Input Specification:
Each input file contains one test case. For each case, the first line contains two positive numbers N and K (both less than or equal to 1000), the number of phone calls and the weight threthold, respectively. Then N lines follow, each in the following format:
Name1 Name2 Time
where Name1 and Name2 are the names of people at the two ends of the call, and Time is the length of the call. A name is a string of three capital letters chosen from A-Z. A time length is a positive integer which is no more than 1000 minutes.
Output Specification:
For each test case, first print in a line the total number of gangs. Then for each gang, print in a line the name of the head and the total number of the members.

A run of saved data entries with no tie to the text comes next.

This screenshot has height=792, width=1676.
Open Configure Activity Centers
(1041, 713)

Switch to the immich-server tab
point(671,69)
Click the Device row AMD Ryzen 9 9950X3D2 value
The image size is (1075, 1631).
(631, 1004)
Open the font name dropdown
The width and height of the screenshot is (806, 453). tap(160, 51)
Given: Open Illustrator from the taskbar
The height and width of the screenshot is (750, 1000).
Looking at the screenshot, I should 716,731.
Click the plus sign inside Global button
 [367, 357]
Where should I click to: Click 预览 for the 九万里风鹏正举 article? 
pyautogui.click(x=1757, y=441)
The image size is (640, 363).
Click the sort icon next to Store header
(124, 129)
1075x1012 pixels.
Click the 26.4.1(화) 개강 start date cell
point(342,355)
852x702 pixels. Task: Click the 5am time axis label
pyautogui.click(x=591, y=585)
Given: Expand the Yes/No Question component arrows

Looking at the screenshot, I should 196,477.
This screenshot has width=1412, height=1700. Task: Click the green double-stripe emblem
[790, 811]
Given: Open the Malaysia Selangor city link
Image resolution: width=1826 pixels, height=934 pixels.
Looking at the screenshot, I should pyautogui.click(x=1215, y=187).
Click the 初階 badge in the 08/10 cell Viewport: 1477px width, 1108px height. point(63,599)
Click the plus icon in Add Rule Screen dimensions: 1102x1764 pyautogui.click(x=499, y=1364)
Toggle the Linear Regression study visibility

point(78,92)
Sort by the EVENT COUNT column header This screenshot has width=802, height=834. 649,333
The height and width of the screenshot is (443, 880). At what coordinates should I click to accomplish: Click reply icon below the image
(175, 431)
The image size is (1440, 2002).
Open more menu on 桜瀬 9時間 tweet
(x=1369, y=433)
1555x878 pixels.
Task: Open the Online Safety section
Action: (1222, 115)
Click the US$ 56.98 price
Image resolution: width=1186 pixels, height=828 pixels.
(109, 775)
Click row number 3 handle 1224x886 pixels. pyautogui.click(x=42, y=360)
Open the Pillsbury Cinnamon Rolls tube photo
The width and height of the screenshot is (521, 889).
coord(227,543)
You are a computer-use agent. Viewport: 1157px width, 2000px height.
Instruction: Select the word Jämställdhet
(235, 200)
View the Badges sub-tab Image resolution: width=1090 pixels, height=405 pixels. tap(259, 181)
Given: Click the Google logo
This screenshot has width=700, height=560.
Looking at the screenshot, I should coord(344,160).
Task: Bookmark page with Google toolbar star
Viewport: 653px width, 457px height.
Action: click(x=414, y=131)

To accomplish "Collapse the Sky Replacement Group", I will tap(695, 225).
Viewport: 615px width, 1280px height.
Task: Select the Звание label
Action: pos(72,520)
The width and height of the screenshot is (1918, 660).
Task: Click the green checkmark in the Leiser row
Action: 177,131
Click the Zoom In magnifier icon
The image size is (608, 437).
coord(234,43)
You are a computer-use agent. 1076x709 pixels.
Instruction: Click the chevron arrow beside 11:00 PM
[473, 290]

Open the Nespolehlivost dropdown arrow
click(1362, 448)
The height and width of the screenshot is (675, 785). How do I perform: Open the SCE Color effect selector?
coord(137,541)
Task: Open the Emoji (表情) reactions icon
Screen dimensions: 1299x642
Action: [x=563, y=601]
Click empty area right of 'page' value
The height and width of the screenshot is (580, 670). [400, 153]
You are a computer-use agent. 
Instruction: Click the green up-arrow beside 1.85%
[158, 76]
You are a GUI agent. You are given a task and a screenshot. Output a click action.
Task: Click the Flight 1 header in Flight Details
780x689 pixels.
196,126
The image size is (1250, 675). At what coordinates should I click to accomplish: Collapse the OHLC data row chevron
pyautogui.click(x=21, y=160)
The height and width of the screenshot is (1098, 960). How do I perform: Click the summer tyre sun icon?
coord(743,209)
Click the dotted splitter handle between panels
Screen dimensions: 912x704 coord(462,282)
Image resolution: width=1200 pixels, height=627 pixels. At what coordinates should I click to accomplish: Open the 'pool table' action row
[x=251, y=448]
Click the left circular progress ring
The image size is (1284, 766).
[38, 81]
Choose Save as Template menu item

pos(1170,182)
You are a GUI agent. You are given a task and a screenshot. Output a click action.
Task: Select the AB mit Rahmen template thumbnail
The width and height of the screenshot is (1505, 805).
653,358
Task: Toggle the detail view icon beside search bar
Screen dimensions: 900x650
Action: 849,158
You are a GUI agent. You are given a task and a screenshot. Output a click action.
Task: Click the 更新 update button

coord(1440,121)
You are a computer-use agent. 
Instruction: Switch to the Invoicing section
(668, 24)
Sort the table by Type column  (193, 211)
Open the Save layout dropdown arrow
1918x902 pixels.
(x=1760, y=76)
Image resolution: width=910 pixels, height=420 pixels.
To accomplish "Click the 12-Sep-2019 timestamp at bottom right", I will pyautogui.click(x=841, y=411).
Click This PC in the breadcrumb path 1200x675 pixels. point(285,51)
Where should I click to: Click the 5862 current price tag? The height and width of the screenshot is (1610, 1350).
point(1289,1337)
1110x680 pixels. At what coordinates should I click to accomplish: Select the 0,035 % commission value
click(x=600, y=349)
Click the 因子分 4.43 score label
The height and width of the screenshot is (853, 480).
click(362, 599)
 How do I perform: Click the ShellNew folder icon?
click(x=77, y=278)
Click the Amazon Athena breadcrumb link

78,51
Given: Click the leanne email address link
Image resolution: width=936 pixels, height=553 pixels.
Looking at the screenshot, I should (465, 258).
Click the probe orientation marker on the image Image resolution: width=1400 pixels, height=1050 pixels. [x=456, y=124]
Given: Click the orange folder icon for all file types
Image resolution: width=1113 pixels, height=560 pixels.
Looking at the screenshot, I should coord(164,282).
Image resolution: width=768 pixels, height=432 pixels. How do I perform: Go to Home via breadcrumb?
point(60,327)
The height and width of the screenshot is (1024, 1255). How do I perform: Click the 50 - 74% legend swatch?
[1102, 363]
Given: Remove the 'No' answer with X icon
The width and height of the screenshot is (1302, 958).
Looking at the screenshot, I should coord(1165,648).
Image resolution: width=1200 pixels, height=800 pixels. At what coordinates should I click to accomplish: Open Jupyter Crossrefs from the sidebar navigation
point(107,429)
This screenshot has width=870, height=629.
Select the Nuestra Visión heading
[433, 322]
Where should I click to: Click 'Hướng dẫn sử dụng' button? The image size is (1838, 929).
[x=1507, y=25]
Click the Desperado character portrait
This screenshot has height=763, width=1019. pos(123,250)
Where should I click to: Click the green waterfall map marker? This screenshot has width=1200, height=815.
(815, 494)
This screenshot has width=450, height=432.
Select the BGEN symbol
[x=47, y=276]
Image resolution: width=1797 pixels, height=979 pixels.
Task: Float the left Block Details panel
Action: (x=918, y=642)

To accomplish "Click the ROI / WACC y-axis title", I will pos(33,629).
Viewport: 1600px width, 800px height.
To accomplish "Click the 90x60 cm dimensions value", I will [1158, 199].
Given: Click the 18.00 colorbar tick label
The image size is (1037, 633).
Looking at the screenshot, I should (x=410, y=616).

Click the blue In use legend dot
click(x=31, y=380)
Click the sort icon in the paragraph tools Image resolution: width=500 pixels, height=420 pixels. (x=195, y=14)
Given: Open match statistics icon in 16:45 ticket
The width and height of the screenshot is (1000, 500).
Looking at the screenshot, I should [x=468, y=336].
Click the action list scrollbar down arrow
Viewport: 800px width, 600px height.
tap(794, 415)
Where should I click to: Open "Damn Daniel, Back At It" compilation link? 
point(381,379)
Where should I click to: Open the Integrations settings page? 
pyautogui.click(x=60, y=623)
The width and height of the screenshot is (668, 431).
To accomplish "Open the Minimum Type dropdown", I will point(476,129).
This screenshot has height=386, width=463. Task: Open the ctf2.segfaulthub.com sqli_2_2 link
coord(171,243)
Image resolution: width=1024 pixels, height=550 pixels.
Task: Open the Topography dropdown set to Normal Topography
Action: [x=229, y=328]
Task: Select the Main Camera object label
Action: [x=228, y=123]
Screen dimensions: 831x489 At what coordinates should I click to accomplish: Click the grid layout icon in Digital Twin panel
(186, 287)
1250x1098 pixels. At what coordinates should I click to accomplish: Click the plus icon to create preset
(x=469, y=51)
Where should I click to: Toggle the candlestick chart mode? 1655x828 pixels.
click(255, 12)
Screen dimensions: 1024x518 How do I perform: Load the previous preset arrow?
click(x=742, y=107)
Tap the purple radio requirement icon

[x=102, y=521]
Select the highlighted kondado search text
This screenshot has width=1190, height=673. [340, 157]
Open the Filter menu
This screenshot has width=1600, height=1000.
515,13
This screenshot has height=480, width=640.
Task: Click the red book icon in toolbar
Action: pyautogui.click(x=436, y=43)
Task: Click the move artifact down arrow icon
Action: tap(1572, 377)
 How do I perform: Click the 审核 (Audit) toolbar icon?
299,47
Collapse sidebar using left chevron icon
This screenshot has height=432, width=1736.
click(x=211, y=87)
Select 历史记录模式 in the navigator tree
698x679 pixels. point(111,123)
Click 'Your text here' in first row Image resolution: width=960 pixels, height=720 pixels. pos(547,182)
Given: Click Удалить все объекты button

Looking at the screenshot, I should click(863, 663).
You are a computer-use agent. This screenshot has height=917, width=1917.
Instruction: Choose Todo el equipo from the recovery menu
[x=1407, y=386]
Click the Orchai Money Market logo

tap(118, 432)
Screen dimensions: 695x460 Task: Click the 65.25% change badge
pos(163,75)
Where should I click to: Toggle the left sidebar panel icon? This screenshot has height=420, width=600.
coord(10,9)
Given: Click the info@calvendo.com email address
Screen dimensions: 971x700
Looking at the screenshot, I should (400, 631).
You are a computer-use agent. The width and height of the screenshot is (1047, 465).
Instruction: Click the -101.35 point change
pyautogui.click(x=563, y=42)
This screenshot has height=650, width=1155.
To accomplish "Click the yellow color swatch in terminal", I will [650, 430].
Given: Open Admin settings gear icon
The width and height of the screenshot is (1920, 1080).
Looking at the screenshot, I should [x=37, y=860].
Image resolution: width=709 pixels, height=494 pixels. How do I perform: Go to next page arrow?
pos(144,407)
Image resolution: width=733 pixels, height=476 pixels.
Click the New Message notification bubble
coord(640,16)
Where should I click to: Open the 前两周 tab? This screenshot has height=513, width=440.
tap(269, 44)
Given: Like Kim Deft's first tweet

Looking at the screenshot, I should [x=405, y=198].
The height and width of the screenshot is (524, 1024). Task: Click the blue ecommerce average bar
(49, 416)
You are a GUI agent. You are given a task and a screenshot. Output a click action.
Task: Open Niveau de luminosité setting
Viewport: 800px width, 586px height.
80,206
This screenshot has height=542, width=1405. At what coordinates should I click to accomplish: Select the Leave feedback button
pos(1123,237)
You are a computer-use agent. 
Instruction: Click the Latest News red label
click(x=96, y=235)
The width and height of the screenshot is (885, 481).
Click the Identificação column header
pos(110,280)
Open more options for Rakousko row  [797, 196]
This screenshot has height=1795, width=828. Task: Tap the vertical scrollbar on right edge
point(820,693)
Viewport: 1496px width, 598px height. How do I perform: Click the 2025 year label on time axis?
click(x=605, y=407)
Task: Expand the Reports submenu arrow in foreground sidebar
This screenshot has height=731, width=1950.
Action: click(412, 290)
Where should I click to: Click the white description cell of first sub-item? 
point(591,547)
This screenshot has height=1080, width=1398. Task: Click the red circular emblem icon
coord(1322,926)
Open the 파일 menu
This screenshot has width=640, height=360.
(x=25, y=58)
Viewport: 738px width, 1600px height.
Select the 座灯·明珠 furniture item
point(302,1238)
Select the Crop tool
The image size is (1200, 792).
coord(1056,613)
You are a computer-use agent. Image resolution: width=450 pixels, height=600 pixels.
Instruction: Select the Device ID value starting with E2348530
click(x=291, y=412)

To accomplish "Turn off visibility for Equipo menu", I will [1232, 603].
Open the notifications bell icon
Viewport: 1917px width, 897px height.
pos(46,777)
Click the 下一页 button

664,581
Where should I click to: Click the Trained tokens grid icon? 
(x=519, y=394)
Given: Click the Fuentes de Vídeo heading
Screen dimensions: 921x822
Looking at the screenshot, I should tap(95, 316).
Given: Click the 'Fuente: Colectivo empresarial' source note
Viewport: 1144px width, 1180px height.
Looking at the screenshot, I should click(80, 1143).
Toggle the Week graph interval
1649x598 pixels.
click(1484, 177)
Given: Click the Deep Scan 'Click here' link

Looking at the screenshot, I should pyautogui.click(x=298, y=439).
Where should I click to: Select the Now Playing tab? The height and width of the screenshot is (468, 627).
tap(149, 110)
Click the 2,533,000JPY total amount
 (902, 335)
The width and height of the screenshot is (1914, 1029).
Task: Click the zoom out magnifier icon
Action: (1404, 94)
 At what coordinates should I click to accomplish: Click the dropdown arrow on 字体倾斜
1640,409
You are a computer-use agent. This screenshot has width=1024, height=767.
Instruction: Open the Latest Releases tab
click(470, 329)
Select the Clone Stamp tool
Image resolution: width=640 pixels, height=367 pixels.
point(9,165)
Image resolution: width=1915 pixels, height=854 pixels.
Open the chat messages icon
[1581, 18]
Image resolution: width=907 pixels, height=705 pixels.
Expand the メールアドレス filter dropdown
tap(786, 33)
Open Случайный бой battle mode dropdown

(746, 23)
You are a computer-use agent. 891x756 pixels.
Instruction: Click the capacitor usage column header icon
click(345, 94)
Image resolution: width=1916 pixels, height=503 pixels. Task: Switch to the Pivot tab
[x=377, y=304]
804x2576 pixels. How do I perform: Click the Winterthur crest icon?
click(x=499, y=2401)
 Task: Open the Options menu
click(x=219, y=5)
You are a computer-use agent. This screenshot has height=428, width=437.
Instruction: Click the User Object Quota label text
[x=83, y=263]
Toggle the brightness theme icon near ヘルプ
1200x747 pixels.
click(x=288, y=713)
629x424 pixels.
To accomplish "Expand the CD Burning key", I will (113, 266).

It is guaranteed that the head is unique for each gang. The output must be sorted according to the alphabetical order of the names of the heads.
Sample Input 1:
8 59
AAA BBB 10
BBB AAA 20
AAA CCC 40
DDD EEE 5
EEE DDD 70
FFF GGG 30
GGG HHH 20
HHH FFF 10 Sample Output 1:
2
AAA 3
GGG 3 Sample Input 2:
8 70
AAA BBB 10
BBB AAA 20
AAA CCC 40
DDD EEE 5
EEE DDD 70
FFF GGG 30
GGG HHH 20
HHH FFF 10 Sample Output 2:
先用并查集來合并,然後統計一下各個連通塊的總和,排序輸出。
#include<cstdio>
#include<vector>
#include<map>
#include<queue>
#include<string>
#include<iostream>
#include<cstring>
#include<algorithm>
using namespace std;
typedef long long LL;
const int INF = 0x7FFFFFFF;
const int maxn = 2e3 + 10;
int n, k, fa[maxn], cnt[maxn], tot, z;
int x[maxn], y[maxn], sum[maxn], p[maxn];
string s, t, w[maxn];
vector<string> ans;
map<string, int> M;
int get(int x)
{
return x == fa[x] ? x : fa[x] = get(fa[x]);
}
int main()
{
scanf("%d%d", &n, &k);
for (int i = 0; i < n + n; i++) fa[i] = i;
for (int i = 0; i < n; i++)
{
cin >> s >> t >> z;
if (!M[s]) w[++tot] = s, M[s] = tot;
if (!M[t]) w[++tot] = t, M[t] = tot;
x[i] = M[s]; y[i] = M[t];
cnt[x[i]] += z; cnt[y[i]] += z;
}
for (int i = 0; i < n; i++)
{
int fx = get(x[i]), fy = get(y[i]);
if (fx == fy) continue;
if (cnt[fx]>cnt[fy]) fa[fy] = fx;
else fa[fx] = fy;
}
for (int i = 1; i <= tot; i++) fa[i] = get(i), sum[fa[i]] += cnt[i], p[fa[i]]++;
for (int i = 1; i <= tot; i++) if (sum[i] > 2*k&&p[i]>2) ans.push_back(w[i]);
sort(ans.begin(), ans.end());
printf("%d\n", ans.size());
if (ans.size())
{
for (int i = 0; i < ans.size(); i++)
{
cout << ans[i] << " " << p[M[ans[i]]] << endl;
}
}
return 0;
}